Sûrenin baş taraflarında İmâmet, İmâmetin şartlarına dair yeterli ve ayrıca birşeyler eklemeye gerek bırakmayacak kadar açıklamalar geçmiş bulunmaktadır. bk. el-Bakara, 2/30. âyet 4. başlık ve 124. âyet 21-22. başlıklar. Bu âyet-i kerîme İmâmet hususunda aslî bir delildir.

İbn Abbâs der ki: O günlerde Tâlût, İsrailoğulları arasında en bilgili kimse, en güzel ve en kusursuz bir kişi idi. Vücutça bir üstünlük ise düşmana heybet veren hususlar arasındadır.

Uzunluğu dolayısıyla adının Tâlût olduğu söylenmiştir. Yine denildiğine göre vücutça üstünlük, pek çok hayır ve kahramanlık özelliğine sahip olması demektir. Yoksa vücutça iriyanlık kastedilmemiştir. Nitekim şair şöyle demektedir:

"Sen ufak tefek zayıf bir adam görürsün de onu küçümsersin

Fakat, elbiseler içerisinde, güçlü kuvvetli avına saldıran bir aralandır o.

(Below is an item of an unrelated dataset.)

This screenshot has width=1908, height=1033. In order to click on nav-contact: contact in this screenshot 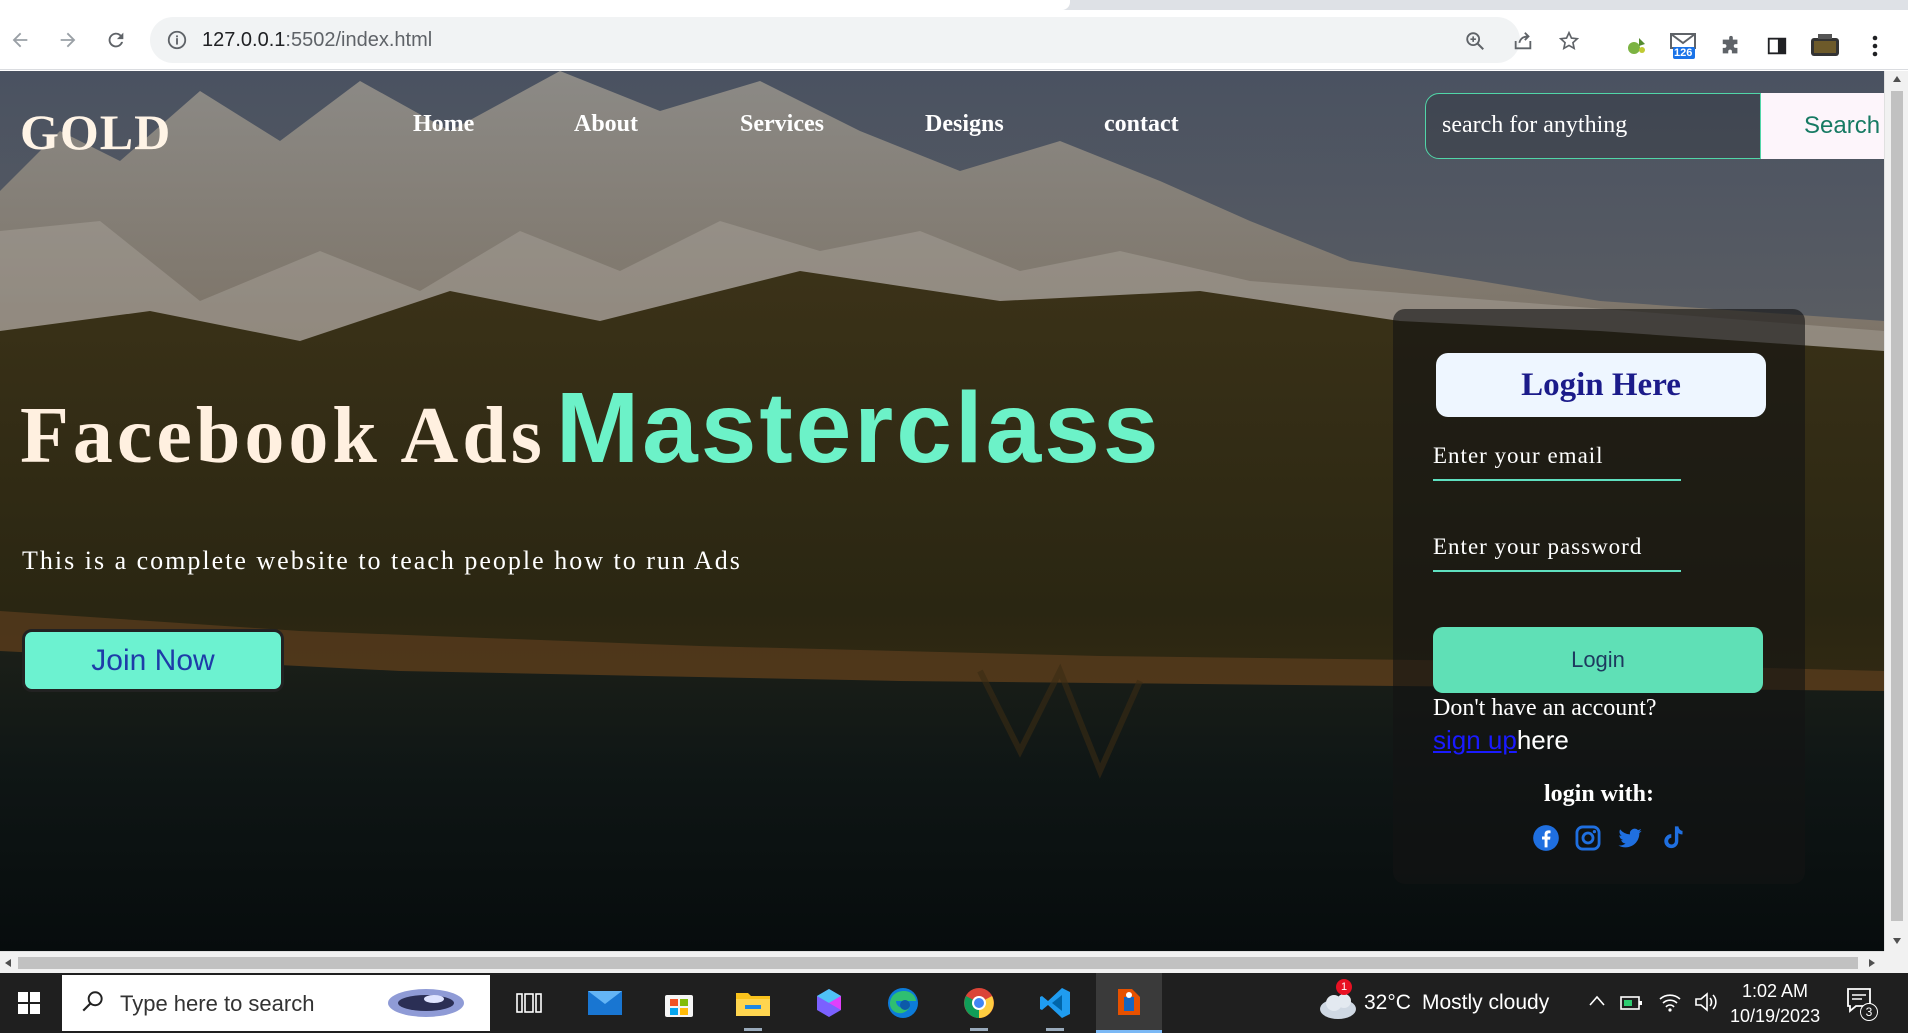, I will do `click(1142, 124)`.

Hoşuna giden ve beğendiğin bir kimseyi görürsün de onu sınamaya koyuldun mu

Bu kişi, hakkındaki kanaatinden farklı çıkar

Aklı olmadığı halde deve iriyandır

Ancak devenin iriyarılığının kendisine bir faydası yoktur."

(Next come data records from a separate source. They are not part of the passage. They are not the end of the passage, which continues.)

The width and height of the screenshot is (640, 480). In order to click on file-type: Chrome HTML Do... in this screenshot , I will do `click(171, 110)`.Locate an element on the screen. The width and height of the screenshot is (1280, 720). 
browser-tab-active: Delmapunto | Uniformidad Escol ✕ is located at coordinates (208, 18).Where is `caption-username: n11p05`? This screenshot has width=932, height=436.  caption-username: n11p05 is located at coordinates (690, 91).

Derim ki: İşte Hazret-i Peygamber'in hanımlarına söylediği şu söz de bu kabildendir: "Aranızdan bana en çabuk kavuşacak olanınız, eli en uzun olanınızdır." Buhârî, Zekât 11; Müslim, Fedâilu's-Sahâbe 101; Nesâî, Zekât 59; Müsned, VI, 121. O bakımdan onlar birbirleriyle el uzunluğunda (yani bol tasadduk ve infakta) yarışırlardı. Aralarında ilk vefat eden Hazret-i Zeyneb olmuştu. Çünkü o eliyle çalışır ve tasaddukta bulunurdu. Bu hadisi de Müslim rivâyet etmiştir.

Kimi te'vil (tefsir) âlimleri de şöyle demiştir: İlimden kasıt, Savaş bilgisidir. Bu ise herhangi bir delil bulunmaksızın yapılan bir tahsistir. Bilgice üstünlüğün, yüce Allah'ın ona vahiy gönderdiği anlamına geldiği de söylenmiştir. Bu görüşe göre Tâlût peygamberdi. İleride buna dair açıklamalar da gelecektir.

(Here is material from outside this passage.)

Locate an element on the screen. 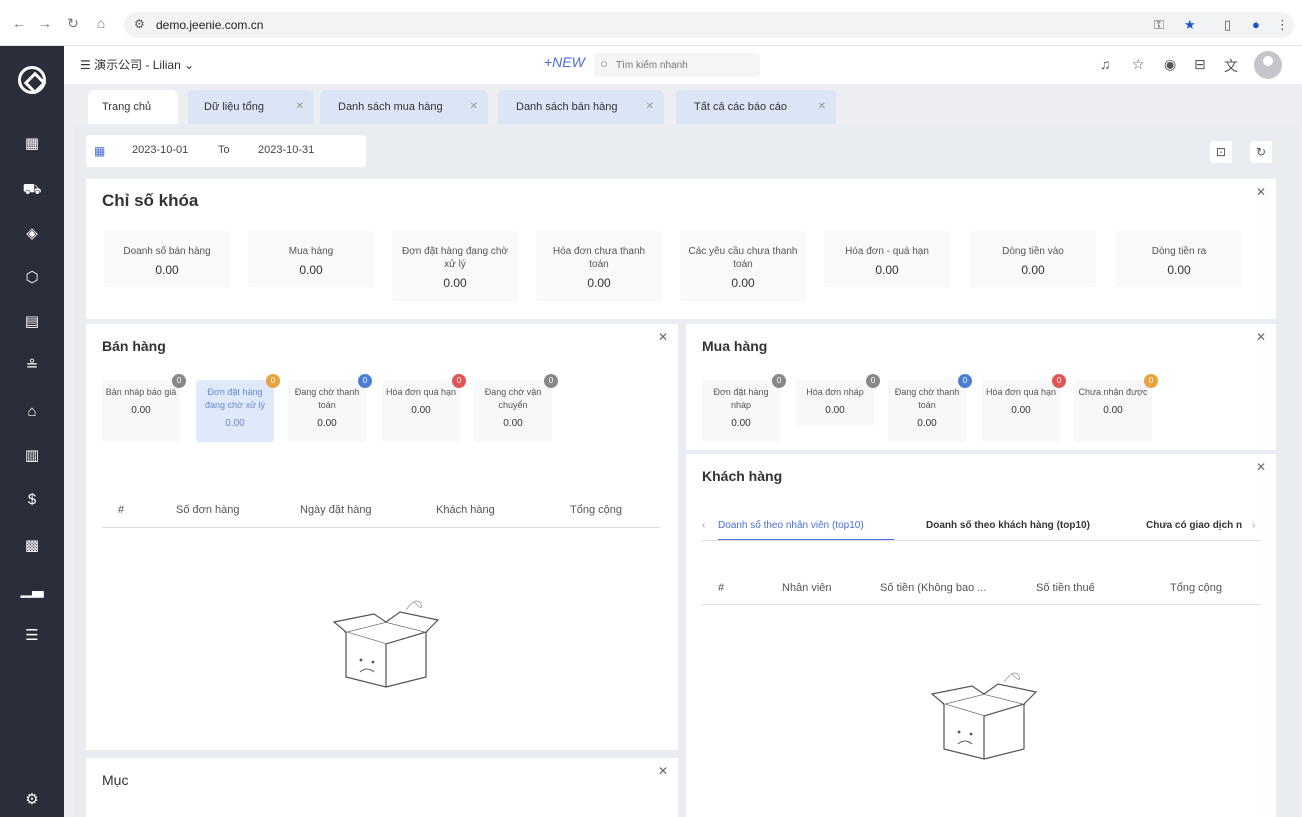  kpi-label: Mua hàng is located at coordinates (311, 252).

"Allah mülkünü dilediği kimseye verir." Bazı te'vilciler bunun yüce Allah'ın Muhammed (sallallahü aleyhi ve sellem)'e söylediği bir söz olduğu görüşündedir. Bunun Şemvî'lin sözlerinin devamı olduğu da söylenmiştir. Daha zahir olan da budur. Şemvîl onlara, işi yokuşa sürdüklerini ve deliller hususunda boşuna tartıştıklarını görünce; hakkında itirazın sözkonusu olamayacağı kat'î ifadelerle sözlerini tamamlamak istedi. Ve yüce Allah da:

"Allah mülkünü dilediği kimseye verir" diye buyurdu. Dünya mülkünün yüce Allah'a izafe edilmesi, memlûkün (yani malik olunanın) melike izafe edilmesi demektir.

Daha sonra onlara kendileri tarafından herhangi bir soru sorulmaksızın gıpta etmelerini sağlamak ve dikkatlerini çekmek üzere:

"Onun hükümdarlığının alâmeti..." diye sözlerini sürdürdü. Peygamberlerinin:

"Muhakkak Allah size Tâlût'u bir hükümdar göndermiştir" şeklindeki sözlerinin doğruluğunun delilini, ondan istemiş olmaları da muhtemeldir. (Bunun üzerine o da: "Onun hükümdarlığının alâmeti..." diye cevap vermiştir.) İbn Atiyye der ki: Ancak âyet-i kerimenin akışından birinci anlamı daha zahir olarak anlaşılmaktadır. İkincisi ise İsrailoğullarının hoş olmayan huylan gereğini daha çok andırmaktadır. Taberî de bu kanaati benimsemiştir.